But it wasn't just that he was her biological father. It wasn't just that he was a disciplinarian or the only adult figure in the house, and it wasn't just that he controlled the household; he isolated the children, and he did that by making them speak Arabic when he was around, making them wear the headwear, the Muslim headwear, I forget the name of it, making them attend Arabic school to learn Arabic, not letting them see boys, not letting them go out. That is not only socially isolating them, but it's culturally isolating them, and by doing that they are dependent upon the father in the household, [the appellant].
So when it's suggested, well, why wasn't there a complaint made to someone at the school which were friends, well, you've heard about what friends they had, very few. And the only one that [A] befriended at school … you'll recall [s]he was of a family of the same faith and coincided with the time when [the appellant] became more religious. So it's not as though she is someone, I suggest to you, that she could have complained to.
And I'll say some more about the delay in complaint later. But when you think about that context of the discipline in the household, and the isolating, and him becoming more serious, fanatical - I think [S] agreed with the description of his practicing Islam - you'd well understand why this abuse was allowed to continue in the home (closing ts 5).
36 In dealing with the absence of complaint at the time the alleged abuse occurred, the prosecutor said:
My friend might suggest, 'Well, it's objectively improbable that [the appellant] would do this in the swimming pool and, secondly, perhaps physically impossible.' I suggest to you it certainly would not be physically impossible for an adult man to sexually penetrate a young girl who he was holding close to him, and moving.
What could [A] do in that situation? A young child with her father, who could she complain to? Do you think she could complain to her mother, her mother who, clearly, when she left the house, despite wanting to take the children with her, was not going back to be with that man? And for good reason, you might think.
When the mother protested about the religious, cultural doctrine that [the appellant] was forcing upon his children - she protested and it had no effect. It doesn't take much thinking to realise that the children realised that the mother had no say over the father, and so there was no point in complaining to the mother (closing ts 8).
37 Later in his closing submissions, the prosecutor observed:
Now, [the appellant is] not on trial for the way he disciplined his children, I want to make that clear. The relevance of all of this is why [A] never said anything. This is why this complaint was not made 40-odd years ago (closing ts 17).
Appellant's closing submissions
38 The appellant's trial counsel made the following comments about Islam in concluding his closing submissions to the jury:
And you might think that he was fanatical about Islam. And I've invited you to consider that and to make sure that when you assess this case and you bring in verdicts that you don't take into account any preconceived ideas you might have. And frankly, that you ignore some of the fanatical ways that he might have behaved in relation to his views about Islam.
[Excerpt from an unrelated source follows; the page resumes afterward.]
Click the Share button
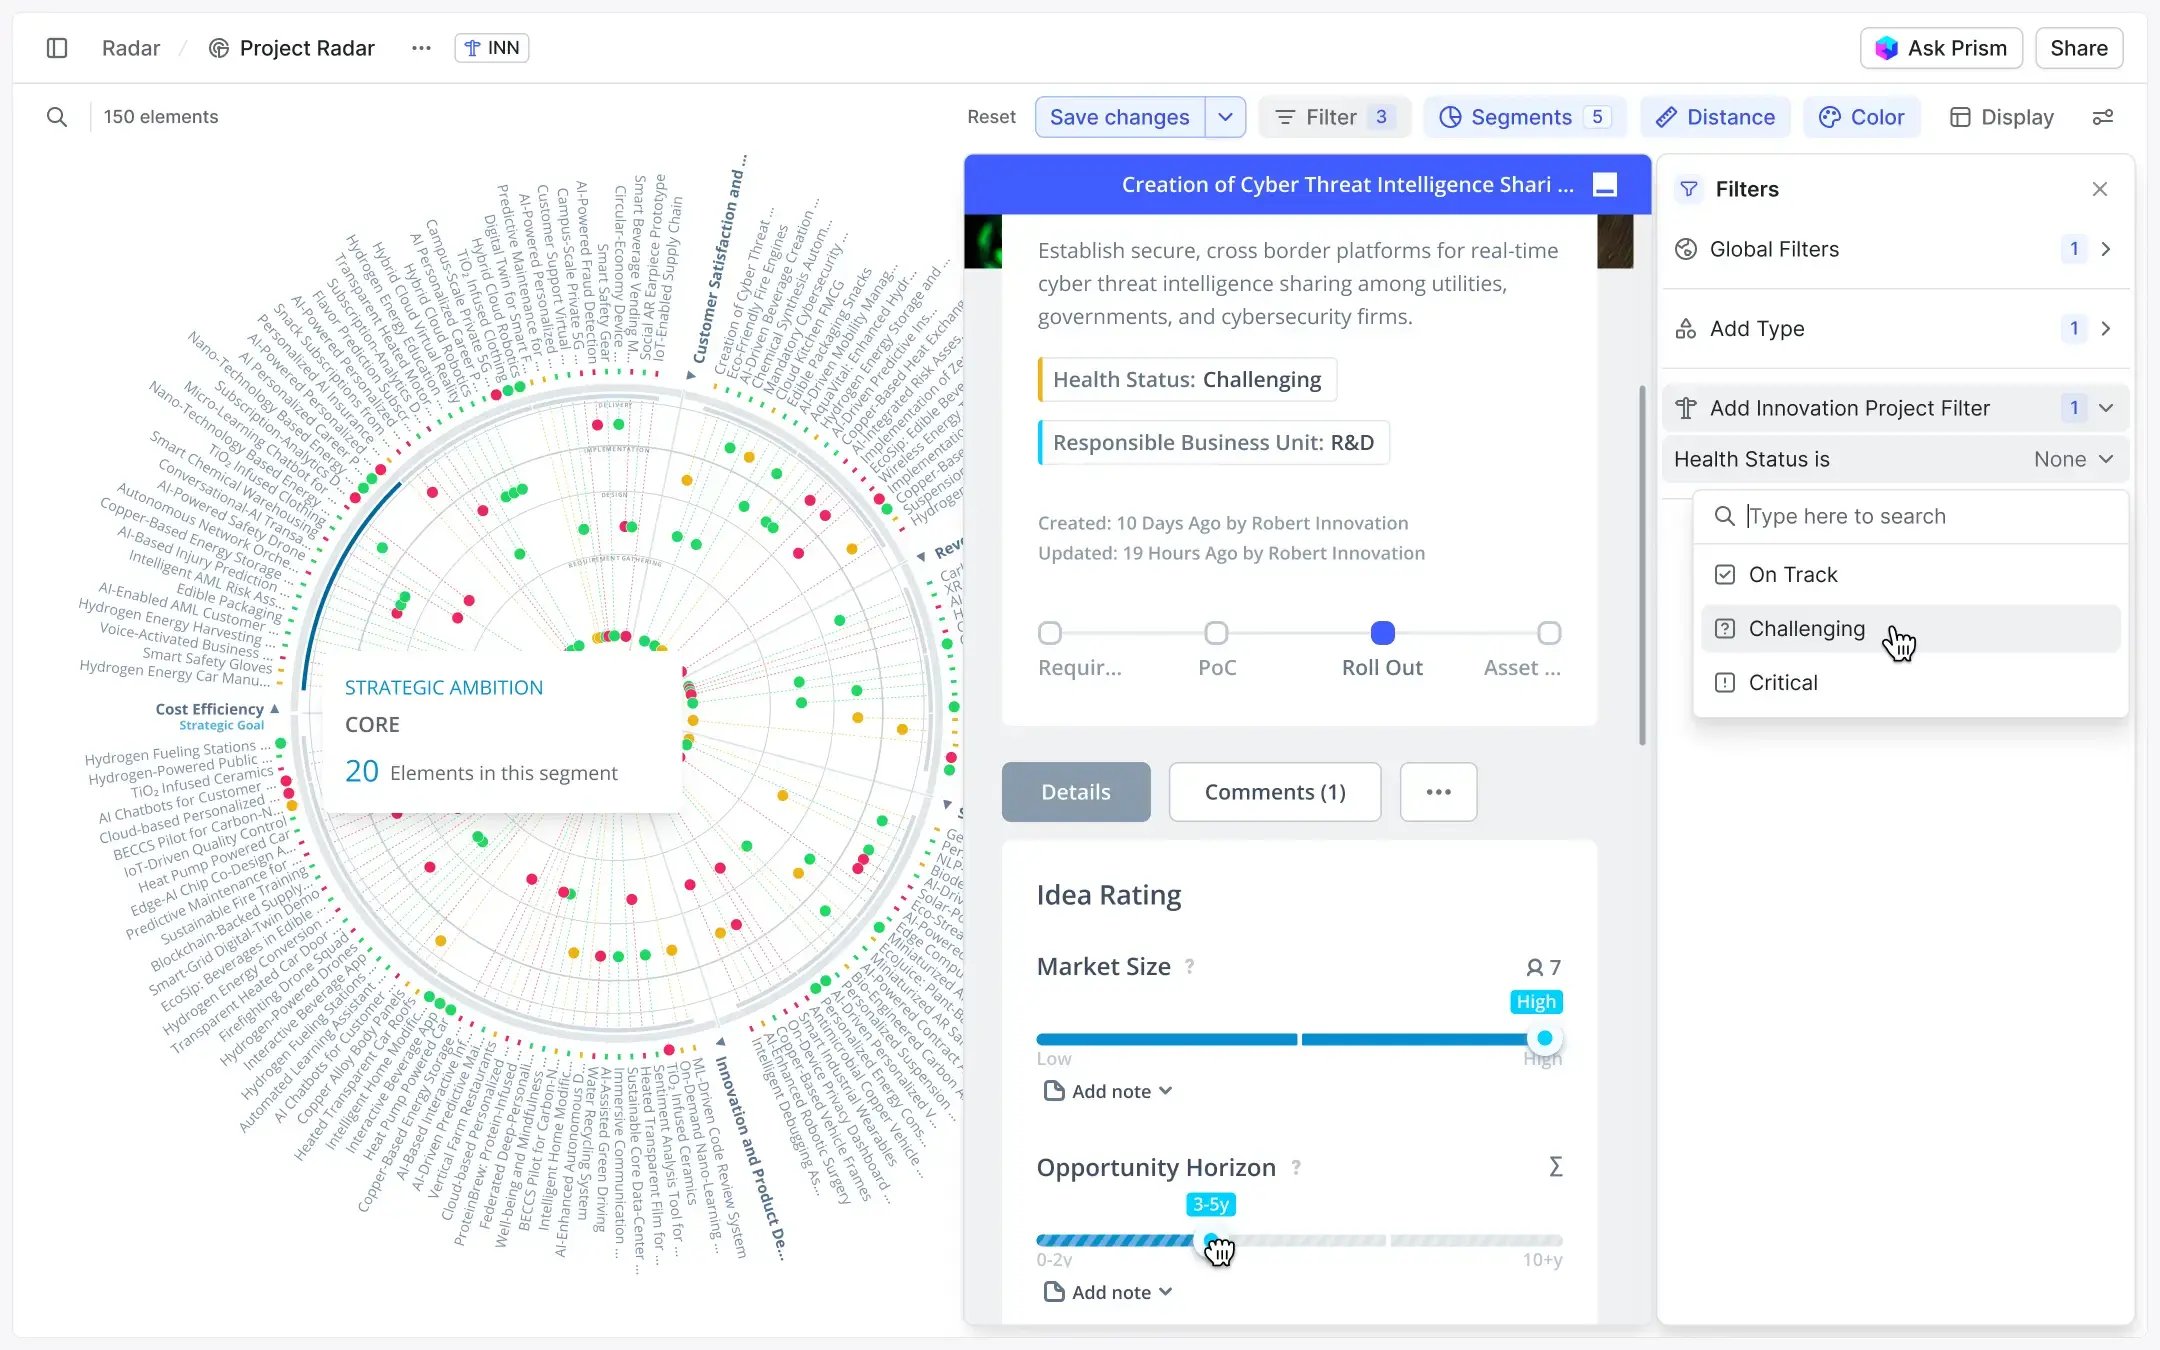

Because the fact that he took some strict views in terms of people wearing the hijab and things of that sort doesn't help you in deciding whether he did anything illegal in relation to [A] because there are many Muslim people in Australia, there are many who wear the hijab. There would be many fathers in the Muslim community who want their daughters to wear a hijab or who don't want their daughters to go and chat up boys or who don't want their daughters, because of their faith, to go to a swimming school.
Now, you may not agree with that, that may not be your system of belief. Nothing wrong with that, we each have our own systems of belief. You may think that's oppressive and controlling. But it's not equal to being a sex offender. It's not the same as sexual interfering with your children because you take a fanatical view about your religion and because you might impose some aspects of that religion on them.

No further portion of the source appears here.